Co-operative storytelling means you're co-operating to tell a story, but says nothing about what that story might consist of.
Okay? Who said it did?

The point is literally that the game as it is run these days is about cooperative storytelling first, simulation a thousand years behind that, and player skill in varying positions along the spectrum between the two.

And because it is about cooperative storytelling and not that old school vibe, people expect the game to present interesting encounters rather than cakewalks. People find original 5e ambushes boring because it might as well just be narrated as a success without them doing anything. If I am roleplaying hunting in the "for food" sense, don't make me spend three rounds shooting the mutant dear, just take my success at ambushing it as a success at hunting it and move on. I am not here to have my time wasted.
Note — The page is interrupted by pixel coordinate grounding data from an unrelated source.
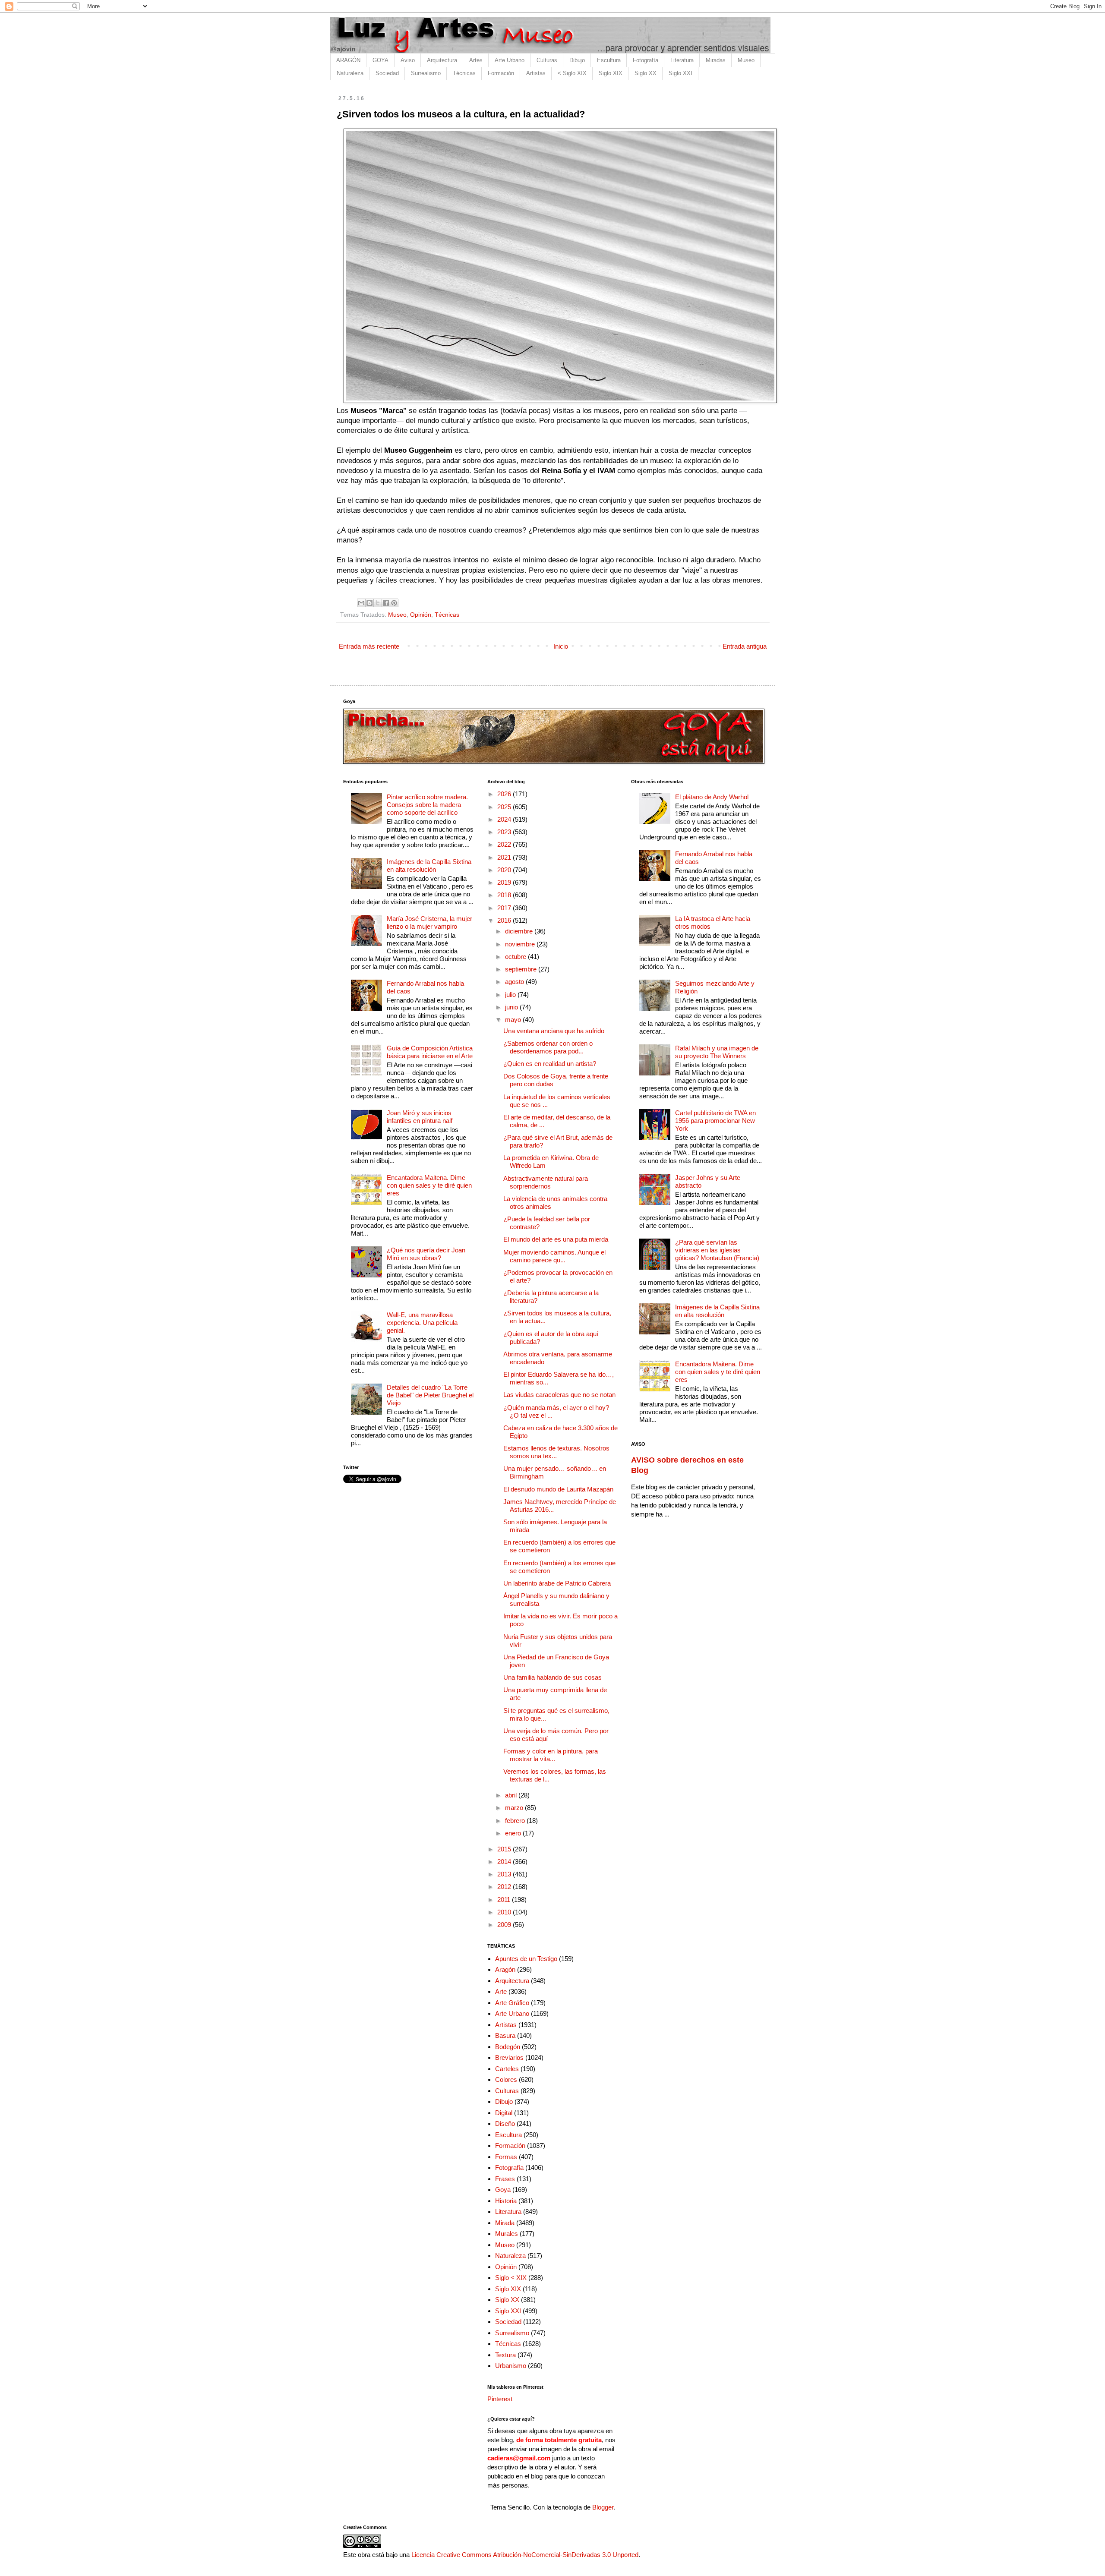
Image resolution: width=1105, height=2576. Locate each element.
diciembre (519, 931)
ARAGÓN (348, 60)
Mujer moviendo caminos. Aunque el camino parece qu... (554, 1256)
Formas (506, 2156)
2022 (505, 844)
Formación (501, 73)
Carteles (507, 2068)
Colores (506, 2079)
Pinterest (499, 2399)
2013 (505, 1874)
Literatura (682, 60)
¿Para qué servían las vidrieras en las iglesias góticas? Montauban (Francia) (717, 1250)
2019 (505, 882)
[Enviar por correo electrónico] (361, 603)
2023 (505, 832)
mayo (514, 1019)
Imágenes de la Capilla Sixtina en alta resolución (429, 865)
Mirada (505, 2222)
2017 (505, 907)
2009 (505, 1924)
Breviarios (509, 2057)
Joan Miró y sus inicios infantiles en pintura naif (419, 1116)
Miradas (716, 60)
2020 (505, 869)
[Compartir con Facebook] (386, 603)
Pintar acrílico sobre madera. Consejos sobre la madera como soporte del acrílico (427, 804)
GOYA (380, 60)
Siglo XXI (680, 73)
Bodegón (507, 2046)
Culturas (547, 60)
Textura (505, 2354)
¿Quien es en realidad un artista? (549, 1063)
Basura (505, 2035)
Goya (503, 2189)
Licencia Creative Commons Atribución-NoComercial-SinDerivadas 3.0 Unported (524, 2554)
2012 (505, 1886)
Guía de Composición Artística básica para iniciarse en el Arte (430, 1051)
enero (514, 1833)
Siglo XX (646, 73)
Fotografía (645, 60)
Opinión (420, 615)
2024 (505, 819)
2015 (505, 1849)
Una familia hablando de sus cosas (552, 1677)
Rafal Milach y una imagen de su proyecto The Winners (716, 1051)
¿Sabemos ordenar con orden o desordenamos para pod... (548, 1047)
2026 (505, 794)
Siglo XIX (610, 73)
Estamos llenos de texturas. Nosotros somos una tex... (556, 1452)
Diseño (505, 2123)
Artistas (536, 73)
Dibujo (577, 60)
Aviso (408, 60)
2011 (504, 1899)
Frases (505, 2178)
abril (511, 1795)
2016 (505, 920)
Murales (506, 2233)
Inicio (560, 646)
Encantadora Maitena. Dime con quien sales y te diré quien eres (429, 1185)
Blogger (602, 2507)
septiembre (521, 969)
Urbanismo (510, 2365)
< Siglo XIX (572, 73)
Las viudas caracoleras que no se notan (559, 1394)
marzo (515, 1807)
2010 (505, 1912)
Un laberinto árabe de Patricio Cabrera (557, 1583)
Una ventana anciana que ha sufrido (553, 1030)
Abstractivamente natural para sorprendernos (545, 1182)
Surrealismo (426, 73)
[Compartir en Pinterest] (394, 603)
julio (511, 994)
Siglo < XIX (511, 2277)
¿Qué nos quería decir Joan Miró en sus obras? (426, 1253)
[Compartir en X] (377, 603)
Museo (746, 60)
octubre (516, 956)
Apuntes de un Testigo (526, 1958)
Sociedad (387, 73)
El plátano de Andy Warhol (711, 797)
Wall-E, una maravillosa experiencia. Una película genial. (422, 1322)
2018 (505, 895)
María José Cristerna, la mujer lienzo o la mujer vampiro (429, 922)
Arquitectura (442, 60)
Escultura (609, 60)
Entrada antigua (745, 646)
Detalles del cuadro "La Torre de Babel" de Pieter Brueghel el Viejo (430, 1395)
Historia (506, 2200)
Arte (501, 1991)
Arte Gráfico (512, 2002)
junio (512, 1007)
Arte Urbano (509, 60)
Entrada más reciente (369, 646)
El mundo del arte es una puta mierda (555, 1239)
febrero (516, 1820)
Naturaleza (350, 73)
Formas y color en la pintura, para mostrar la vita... (550, 1755)
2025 (505, 806)
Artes (476, 60)
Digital (503, 2112)
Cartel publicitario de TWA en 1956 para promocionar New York (715, 1120)
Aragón (505, 1969)
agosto (515, 981)
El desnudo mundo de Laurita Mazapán (558, 1489)
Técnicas (464, 73)
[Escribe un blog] (369, 603)
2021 (505, 857)
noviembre (521, 944)
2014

And literally when I run the game, if the PCs get the drop on someone so completely that there is no chance of any outcome other than a cakewalk, I don't call for initiative, I just ask them how they take out the poor sods and then carry on with the scene.
Yes, but that game is simulating what, in terms of the characters' reality?

Combat as war, where blood flows, survival is job one, and characters (and opponents) die in messy fashion?

Or combat as sport, where dramatic poses are struck, the foes die cleanly, and nobody else comes to any real harm?
Neither. It's a game. It isn't simulating anything, we are playing a game.

If you insist on any roleplaying game action to be some sort of simulation of something, then still neither. It is cinematic combat. The stakes are "real" within the fiction and in the sense that PCs can die, death isn't messy unless everyone at the table actually likes their action scenes gory, no one is striking dramatic poses (what an exceptionally weird thing to suggest), and there are often stakes much bigger and more important than individual survival because the PCs are quite often (possibly most of the time) heroes.

Lets take Terminator 2: Judgement Day as an example. When people die, the camera doesn't linger on them, it doesn't show innocent people dying when things blow up, it doesn't show limbs flying, people screaming for hours in prolongue pain as they slowly bleed to death, etc.

But when Dyson dies, the moment is real, the stakes are permanent and matter, and absolutely nothing about it is "sport".

That is what we are talking about, not whatever strangeness you have concocted to argue against instead of what I or anyone else actually said.